• _Fragmento del documento_

────────

Alicia escribió un cuento sobre estos episodios llamado «Nuestros valores». Su relato es auténtico y está tan prendido a su corazón ahora como cuando lo vivió. Experiencias como ésta marcan a fuego, dejando cicatrices que jamás se van a borrar y los muchos que las tienen las conservan con altura, con entereza, con valor. «Abrir los cajones, ordenar el ropero, remover el polvo me da mucha alergia, me da asma. No sé cómo me atrevo a abrir esta caja, cerrada por tantos años.»
«Antes de mi militancia no sufría ni de un resfrío, no sabía lo que era la pavura. Puede ser que, como dice mi marido, ande con miedo por la vida. Soy de esa generación de uruguayos que peleábamos por la justicia, por la igualdad, contra el hambre y la corrupción y quedamos con esos deseos como una ilusión irrealizable.»
«Así fue que la gran mayoría de nosotros entró al IAVA y a andar entre otra gente que nos abría la cabeza, mostrándonos otros caminos que nos parecieron los mejores y que marcaron nuestras vidas; por lo menos la vida de muchos de nosotros. Se frustraron los sueños de los padres que querían a sus hijos «dotores», porque la militancia te llevaba casi todo el día y hasta altas horas de la noche. Había que ir al Frigorífico del Cerro para ayudar a imprimir unos panfletos, había que concientizar a los compañeros, leer y aprender qué era la plusvalía.»

────────

Indica si cada afirmación concuerda con el fragmento: responde sí o no y cita literalmente las palabras del fragmento que lo deciden.
1. Alicia tituló su cuento «Nuestros valores».
2. Antes de la militancia, quien narra solía sufrir resfríos.
3. Para ayudar a imprimir panfletos había que ir al Frigorífico del Cerro.
Las líneas son material independiente del fragmento.

[Datos de ubicación por coordenadas de píxel]
────────

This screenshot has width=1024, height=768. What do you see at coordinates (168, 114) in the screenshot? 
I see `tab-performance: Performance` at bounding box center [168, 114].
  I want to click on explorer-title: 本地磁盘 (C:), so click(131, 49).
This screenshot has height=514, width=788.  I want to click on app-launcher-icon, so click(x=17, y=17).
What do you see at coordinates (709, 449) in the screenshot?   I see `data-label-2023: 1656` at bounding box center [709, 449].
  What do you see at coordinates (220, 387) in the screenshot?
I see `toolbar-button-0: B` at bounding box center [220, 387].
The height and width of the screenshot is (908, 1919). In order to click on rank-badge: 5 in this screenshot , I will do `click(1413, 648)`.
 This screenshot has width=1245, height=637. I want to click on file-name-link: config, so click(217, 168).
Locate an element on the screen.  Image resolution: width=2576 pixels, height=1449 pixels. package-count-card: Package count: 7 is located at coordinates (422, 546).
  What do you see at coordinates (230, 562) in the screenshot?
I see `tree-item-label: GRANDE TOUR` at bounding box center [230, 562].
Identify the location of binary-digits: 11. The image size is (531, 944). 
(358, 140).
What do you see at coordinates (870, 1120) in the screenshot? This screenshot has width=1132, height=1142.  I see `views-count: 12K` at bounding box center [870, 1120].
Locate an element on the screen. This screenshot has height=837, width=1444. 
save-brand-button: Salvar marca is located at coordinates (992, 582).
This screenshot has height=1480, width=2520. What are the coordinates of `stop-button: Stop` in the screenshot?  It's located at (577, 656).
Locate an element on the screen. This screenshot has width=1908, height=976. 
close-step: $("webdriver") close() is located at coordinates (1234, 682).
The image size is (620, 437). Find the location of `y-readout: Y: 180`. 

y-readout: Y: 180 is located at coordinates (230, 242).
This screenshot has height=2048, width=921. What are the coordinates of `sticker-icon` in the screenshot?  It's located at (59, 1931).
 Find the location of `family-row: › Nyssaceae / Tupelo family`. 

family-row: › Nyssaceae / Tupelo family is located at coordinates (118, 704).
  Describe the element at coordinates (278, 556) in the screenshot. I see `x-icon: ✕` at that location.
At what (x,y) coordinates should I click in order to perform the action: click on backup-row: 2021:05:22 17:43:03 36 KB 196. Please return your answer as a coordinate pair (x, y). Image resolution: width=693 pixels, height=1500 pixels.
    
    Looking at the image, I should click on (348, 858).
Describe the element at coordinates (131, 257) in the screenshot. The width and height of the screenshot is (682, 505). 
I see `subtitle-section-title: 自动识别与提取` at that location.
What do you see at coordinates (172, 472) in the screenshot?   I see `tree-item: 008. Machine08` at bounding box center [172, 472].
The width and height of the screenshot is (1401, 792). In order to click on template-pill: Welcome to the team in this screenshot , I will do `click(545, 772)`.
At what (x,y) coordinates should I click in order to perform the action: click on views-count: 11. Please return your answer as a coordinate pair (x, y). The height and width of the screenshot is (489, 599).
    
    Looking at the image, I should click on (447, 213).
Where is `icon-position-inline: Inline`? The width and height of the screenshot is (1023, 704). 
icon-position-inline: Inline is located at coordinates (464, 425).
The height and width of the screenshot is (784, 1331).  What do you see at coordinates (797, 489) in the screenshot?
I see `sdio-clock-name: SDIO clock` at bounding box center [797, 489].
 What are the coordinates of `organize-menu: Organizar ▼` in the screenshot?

────────

• _Respuesta_
1. Sí: «Alicia escribió un cuento sobre estos episodios llamado «Nuestros valores»».
2. No: «Antes de mi militancia no sufría ni de un resfrío».
3. Sí: «Había que ir al Frigorífico del Cerro para ayudar a imprimir unos panfletos».